• [WORK REQUEST] Write out exactly, with both ends included, the lines that run from the line containing "Given: Open the Pepperdine team link" to the end of the entries. Pictures are not part of the answer.

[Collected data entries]
◆ ◆ ◆
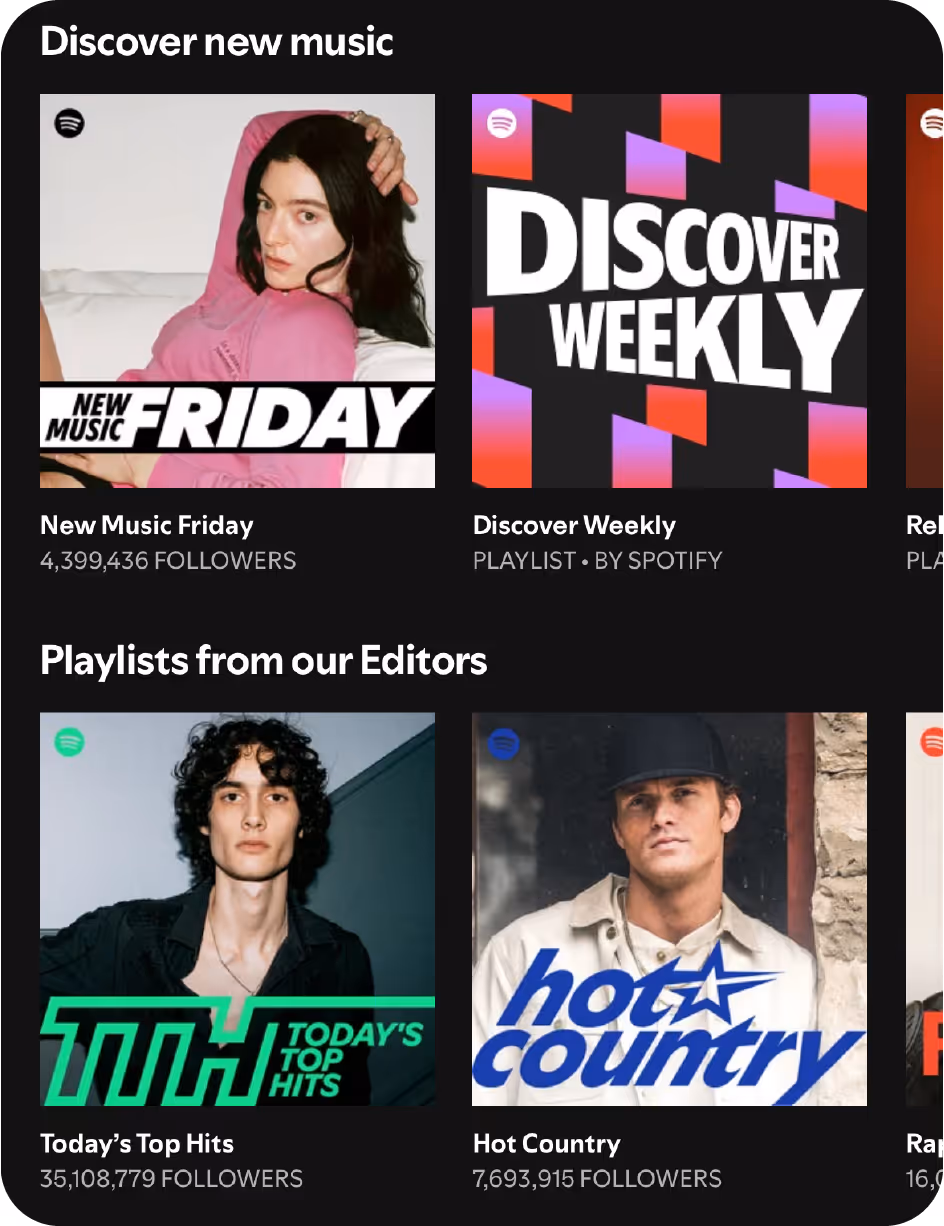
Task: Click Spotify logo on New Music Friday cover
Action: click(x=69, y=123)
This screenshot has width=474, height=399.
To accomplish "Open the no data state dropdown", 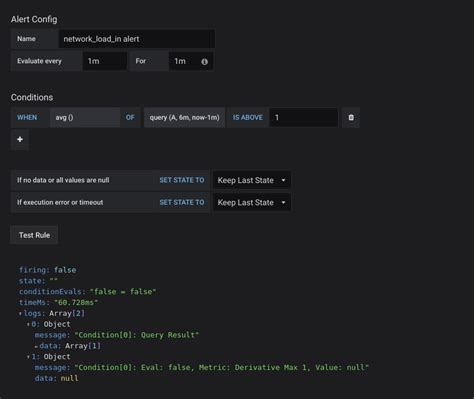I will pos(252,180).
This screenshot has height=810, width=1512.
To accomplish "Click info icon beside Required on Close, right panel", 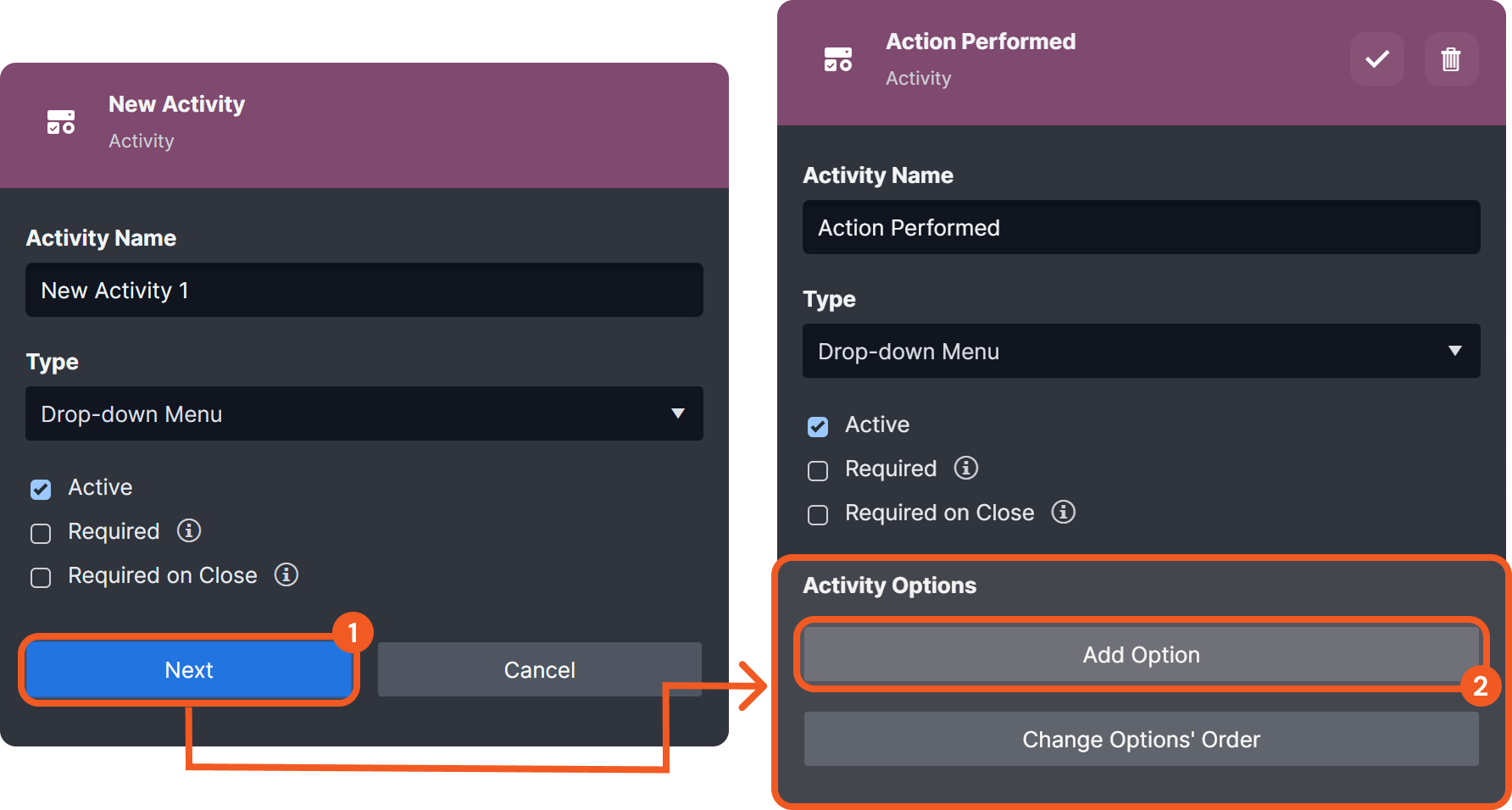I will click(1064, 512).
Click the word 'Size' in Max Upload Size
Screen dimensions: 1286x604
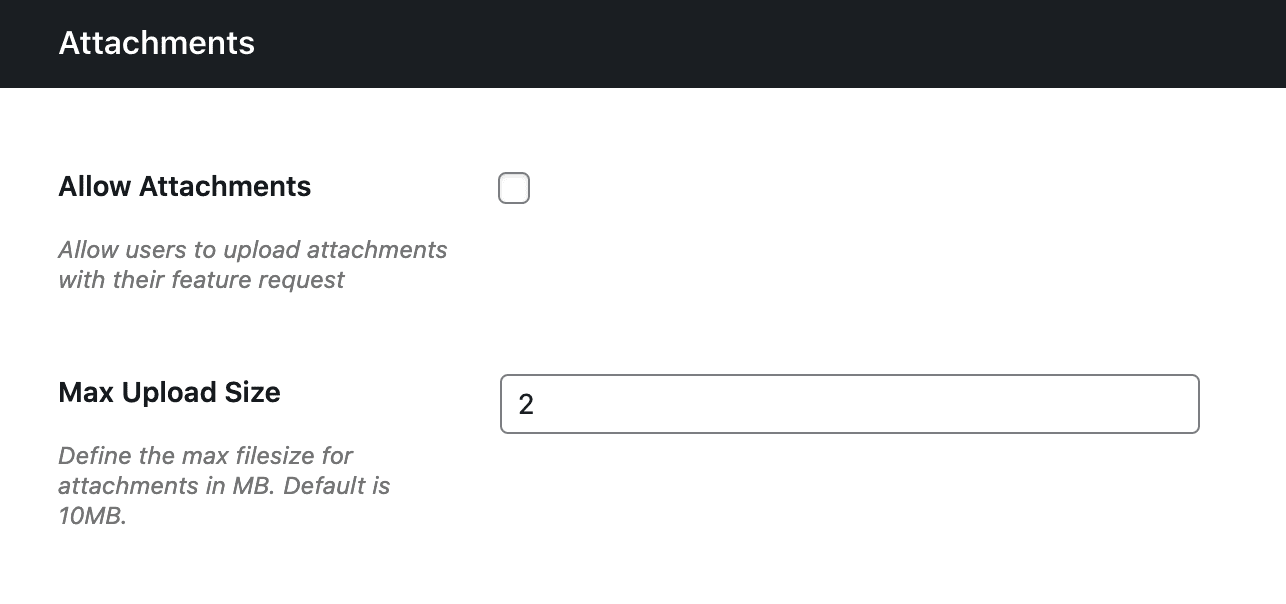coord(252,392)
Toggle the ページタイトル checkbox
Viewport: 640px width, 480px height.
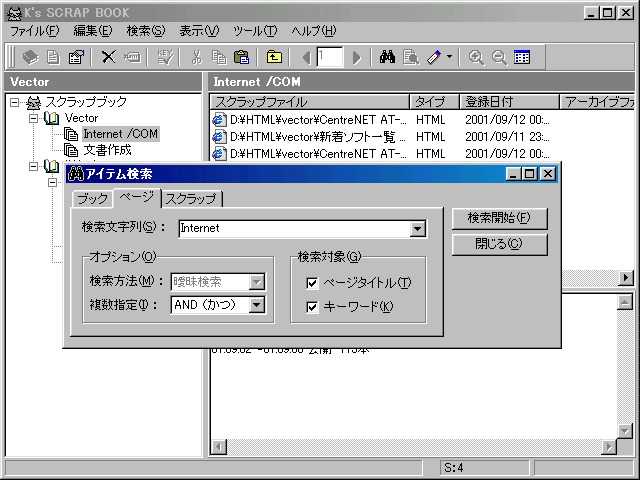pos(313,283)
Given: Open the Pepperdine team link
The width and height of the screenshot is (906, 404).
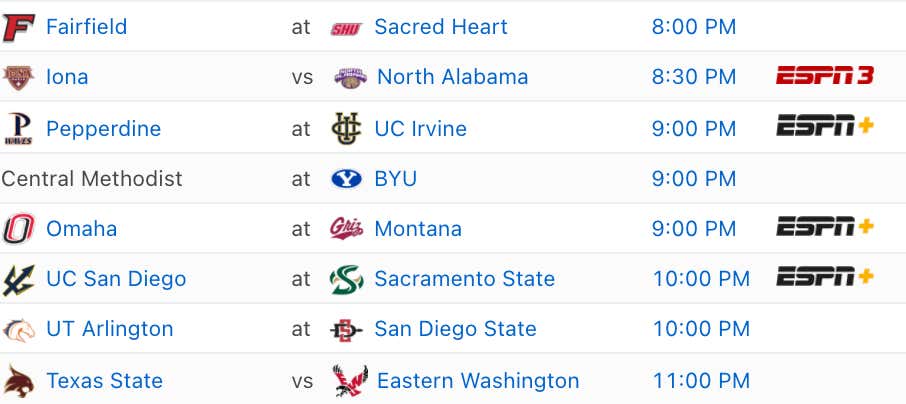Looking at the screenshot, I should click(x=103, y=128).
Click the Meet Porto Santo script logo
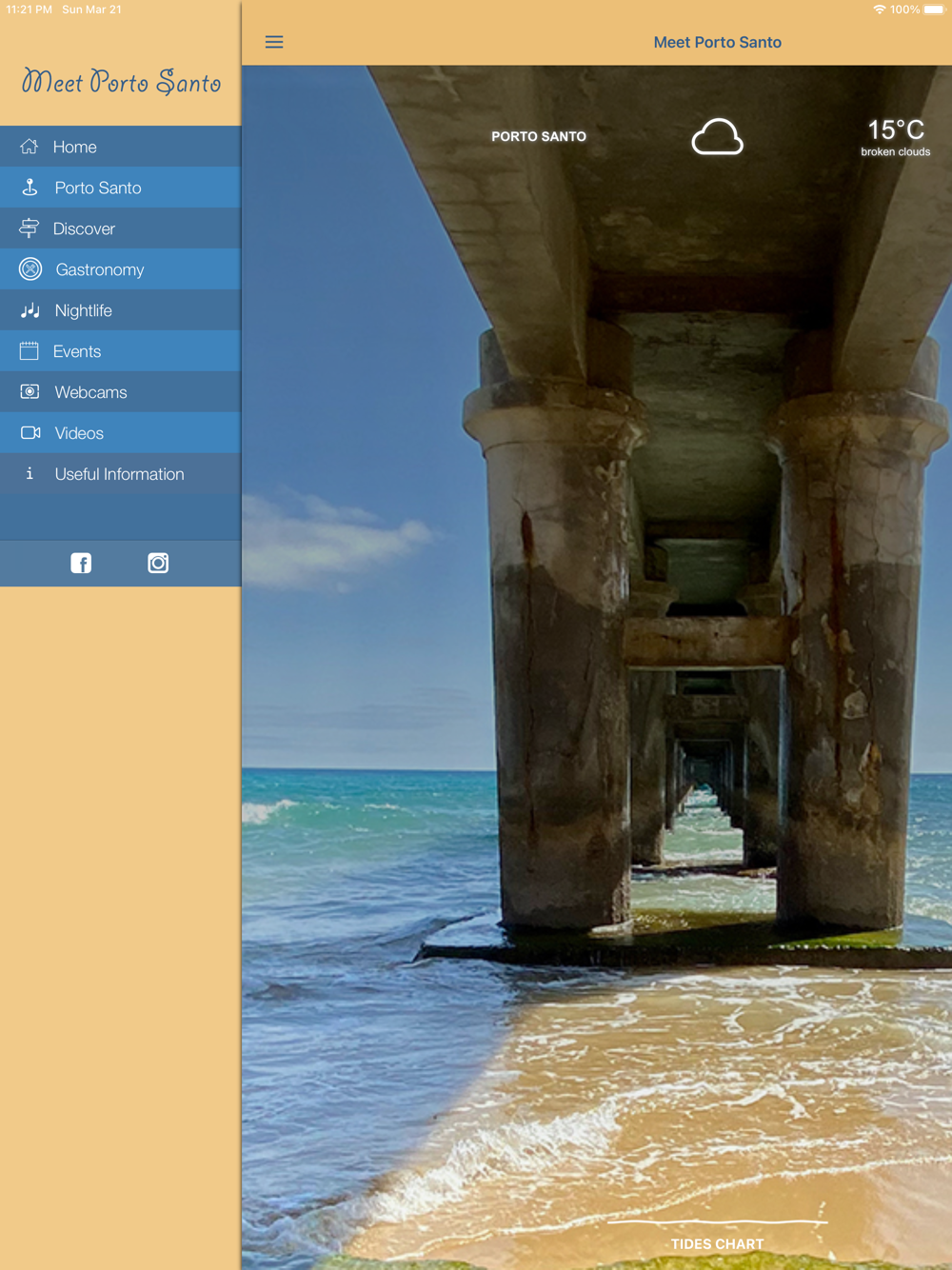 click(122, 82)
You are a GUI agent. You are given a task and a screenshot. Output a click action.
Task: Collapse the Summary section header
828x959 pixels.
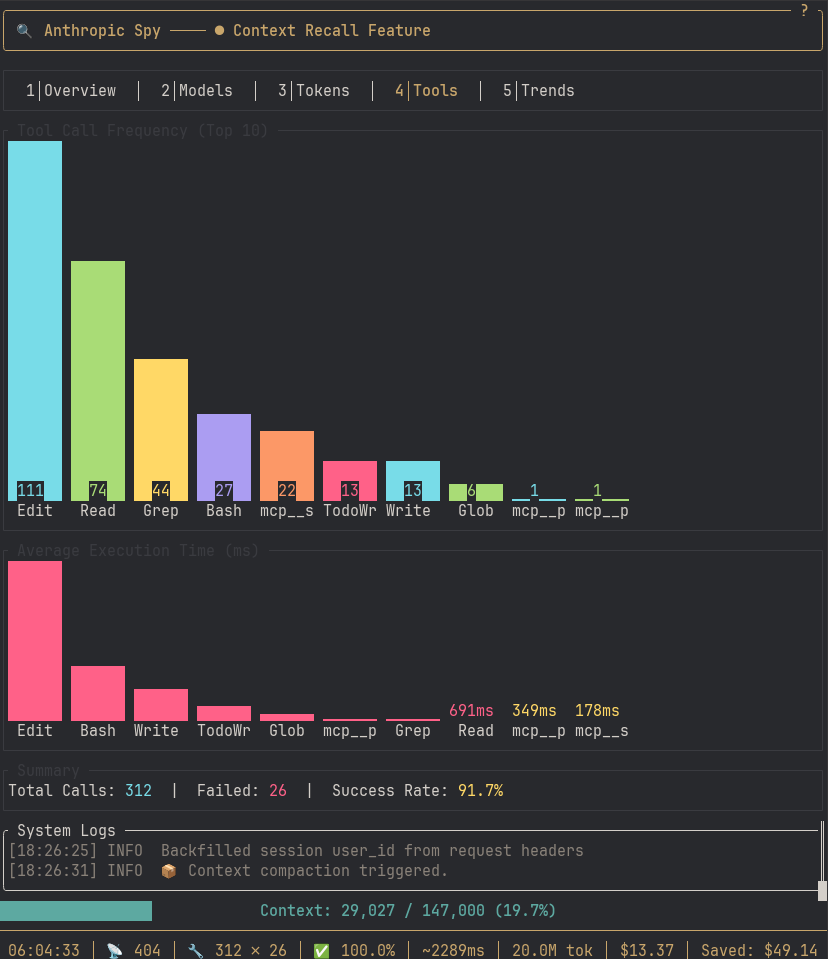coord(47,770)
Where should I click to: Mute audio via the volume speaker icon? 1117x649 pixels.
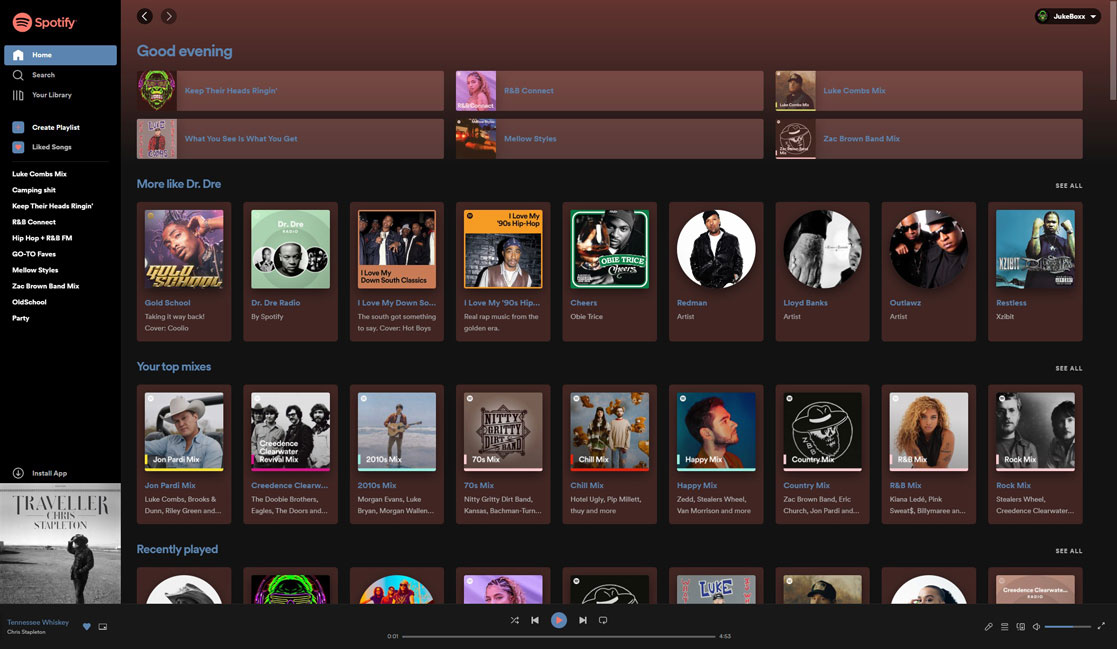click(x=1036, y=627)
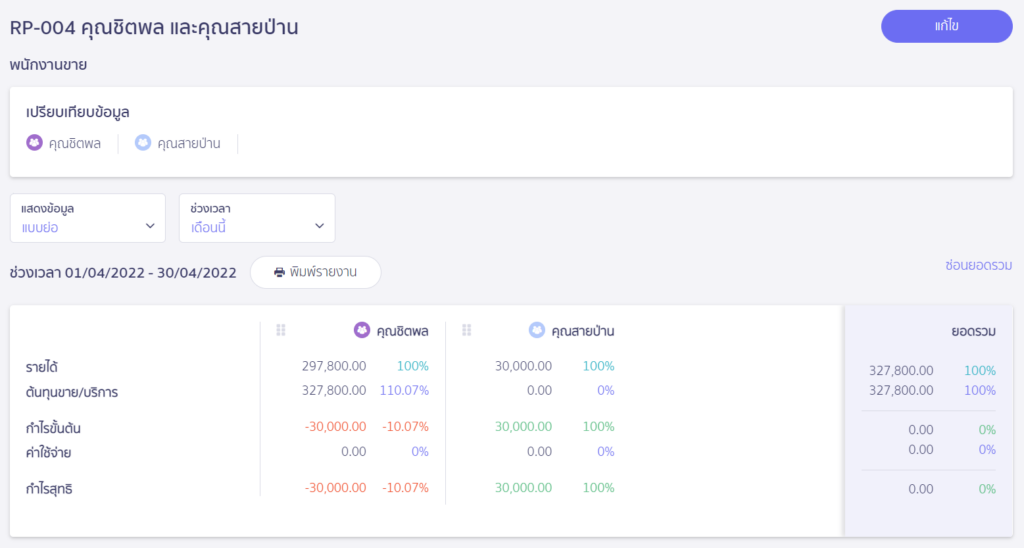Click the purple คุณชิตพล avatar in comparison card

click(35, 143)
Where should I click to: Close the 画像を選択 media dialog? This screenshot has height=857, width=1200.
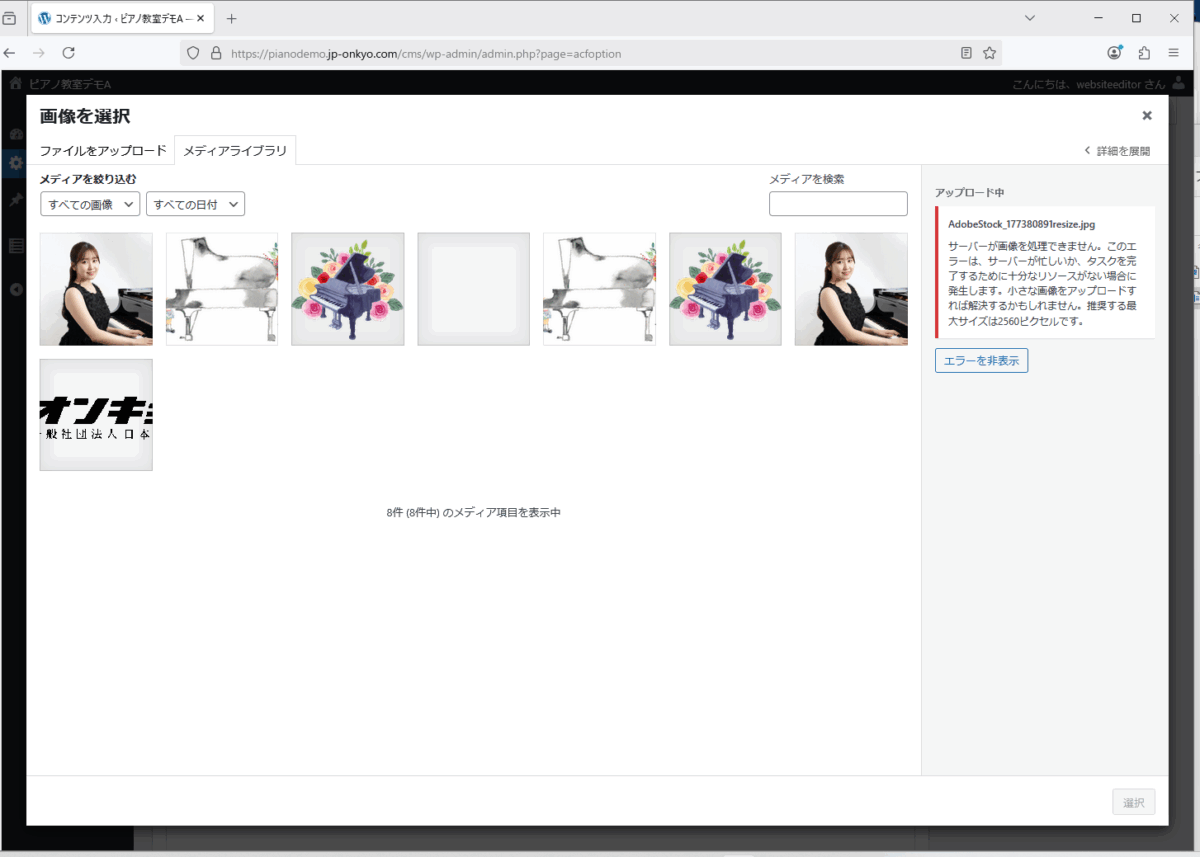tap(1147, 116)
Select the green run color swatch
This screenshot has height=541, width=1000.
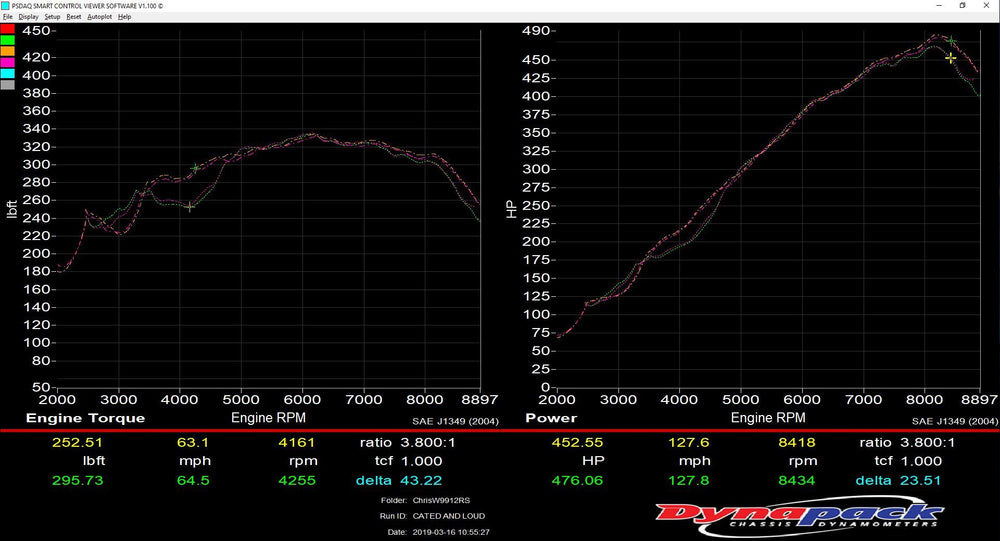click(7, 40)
◆ ◆ ◆
• [ANSWER SPACE]
Given: Open the Pepperdine team link
The width and height of the screenshot is (906, 404).
Looking at the screenshot, I should click(x=103, y=128).
Click the Meet Porto Santo script logo
 click(122, 82)
You are a GUI agent. You are given a task and a screenshot. Output a click action.
Task: Collapse the Summary section header
828x959 pixels.
coord(47,770)
Where should I click to: Mute audio via the volume speaker icon? 1117x649 pixels.
click(x=1036, y=627)
Click the purple คุณชิตพล avatar in comparison card

click(35, 143)
Where should I click to: Close the 画像を選択 media dialog? This screenshot has height=857, width=1200.
tap(1147, 116)
Select the green run color swatch
This screenshot has height=541, width=1000.
click(7, 40)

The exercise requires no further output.